UNITED STATES

SECURITIES AND EXCHANGE COMMISSION

WASHINGTON, D.C. 20549

 

FORM 8-A

 

FOR REGISTRATION OF CERTAIN CLASSES OF SECURITIES

PURSUANT TO SECTION 12(b) or (g) OF THE

SECURITIES EXCHANGE ACT OF 1934

 

ALEXANDER & BALDWIN, INC.

(Exact name of registrant as specified in its charter)

 

Hawaii

99-0032630

(State or other jurisdiction of

incorporation or organization)

(I.R.S. Employer

Identification No.)

 

 

P. O. Box 3440, Honolulu, Hawaii

822 Bishop Street, Honolulu, Hawaii

(Address of principal executive offices)

9680l

96813

(Zip Code)

 

 

Securities to be registered pursuant to Section 12(b) of the Act:

 

Title of each class

to be so registered

Name of each exchange on which

each class is to be registered

 

 

Common Stock, without par value

New York Stock Exchange, Inc.

Common Stock Purchase Rights

New York Stock Exchange, Inc.

- **TO-DO ITEM A**
Convert the records, from the first line of the records up to and including the line with "What do you see at coordinates (122, 198)", into a JSON list of strings with one string per line, leaving out blank lines.
The records below have no connection to the Form 8-A text.

- **TASK INPUT**
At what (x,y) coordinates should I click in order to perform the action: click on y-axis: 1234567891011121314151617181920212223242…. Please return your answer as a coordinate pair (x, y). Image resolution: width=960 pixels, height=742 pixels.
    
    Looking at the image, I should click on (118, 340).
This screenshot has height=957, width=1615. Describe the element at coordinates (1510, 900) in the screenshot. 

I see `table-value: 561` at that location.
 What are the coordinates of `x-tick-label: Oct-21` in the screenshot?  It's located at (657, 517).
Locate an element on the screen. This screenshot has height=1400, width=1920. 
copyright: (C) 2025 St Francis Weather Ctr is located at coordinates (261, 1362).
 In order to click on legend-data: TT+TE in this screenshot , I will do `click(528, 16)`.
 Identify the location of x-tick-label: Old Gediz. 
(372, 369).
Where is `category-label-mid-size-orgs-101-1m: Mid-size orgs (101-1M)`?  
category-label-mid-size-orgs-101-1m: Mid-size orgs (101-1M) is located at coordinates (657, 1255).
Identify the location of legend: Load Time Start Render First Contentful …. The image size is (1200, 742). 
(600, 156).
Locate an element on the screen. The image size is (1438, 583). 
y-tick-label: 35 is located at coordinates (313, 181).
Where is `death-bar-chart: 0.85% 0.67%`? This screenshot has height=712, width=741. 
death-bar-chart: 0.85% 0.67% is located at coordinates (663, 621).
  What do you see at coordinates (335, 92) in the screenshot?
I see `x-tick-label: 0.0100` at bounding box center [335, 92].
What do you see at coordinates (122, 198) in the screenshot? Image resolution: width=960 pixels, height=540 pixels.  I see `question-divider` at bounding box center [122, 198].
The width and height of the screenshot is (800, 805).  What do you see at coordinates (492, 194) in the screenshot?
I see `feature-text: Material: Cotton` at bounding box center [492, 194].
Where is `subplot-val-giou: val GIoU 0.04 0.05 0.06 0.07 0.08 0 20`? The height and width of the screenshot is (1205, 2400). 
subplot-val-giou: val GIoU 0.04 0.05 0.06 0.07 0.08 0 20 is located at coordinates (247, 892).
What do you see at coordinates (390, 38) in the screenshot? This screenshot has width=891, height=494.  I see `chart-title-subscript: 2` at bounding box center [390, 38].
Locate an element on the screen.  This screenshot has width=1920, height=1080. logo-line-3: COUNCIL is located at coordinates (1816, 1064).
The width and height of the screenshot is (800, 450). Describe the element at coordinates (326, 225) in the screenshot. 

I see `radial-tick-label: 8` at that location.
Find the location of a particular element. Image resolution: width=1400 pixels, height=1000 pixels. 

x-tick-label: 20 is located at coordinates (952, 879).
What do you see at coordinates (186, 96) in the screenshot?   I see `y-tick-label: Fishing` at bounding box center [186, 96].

- **TO-DO ITEM B**
According to the Form 8-A text, on which exchange is the registrant's common stock to be registered?

- **TASK ANSWER A**
[
  "At what (x,y) coordinates should I click in order to perform the action: click on y-axis: 1234567891011121314151617181920212223242…. Please return your answer as a coordinate pair (x, y). Image resolution: width=960 pixels, height=742 pixels.",
  "    Looking at the image, I should click on (118, 340).",
  "This screenshot has height=957, width=1615. Describe the element at coordinates (1510, 900) in the screenshot. ",
  "I see `table-value: 561` at that location.",
  " What are the coordinates of `x-tick-label: Oct-21` in the screenshot?  It's located at (657, 517).",
  "Locate an element on the screen. This screenshot has height=1400, width=1920. ",
  "copyright: (C) 2025 St Francis Weather Ctr is located at coordinates (261, 1362).",
  " In order to click on legend-data: TT+TE in this screenshot , I will do `click(528, 16)`.",
  " Identify the location of x-tick-label: Old Gediz. ",
  "(372, 369).",
  "Where is `category-label-mid-size-orgs-101-1m: Mid-size orgs (101-1M)`?  ",
  "category-label-mid-size-orgs-101-1m: Mid-size orgs (101-1M) is located at coordinates (657, 1255).",
  "Identify the location of legend: Load Time Start Render First Contentful …. The image size is (1200, 742). ",
  "(600, 156).",
  "Locate an element on the screen. The image size is (1438, 583). ",
  "y-tick-label: 35 is located at coordinates (313, 181).",
  "Where is `death-bar-chart: 0.85% 0.67%`? This screenshot has height=712, width=741. ",
  "death-bar-chart: 0.85% 0.67% is located at coordinates (663, 621).",
  "  What do you see at coordinates (335, 92) in the screenshot?",
  "I see `x-tick-label: 0.0100` at bounding box center [335, 92].",
  "What do you see at coordinates (122, 198) in the screenshot? Image resolution: width=960 pixels, height=540 pixels.  I see `question-divider` at bounding box center [122, 198]."
]

- **TASK ANSWER B**
New York Stock Exchange, Inc.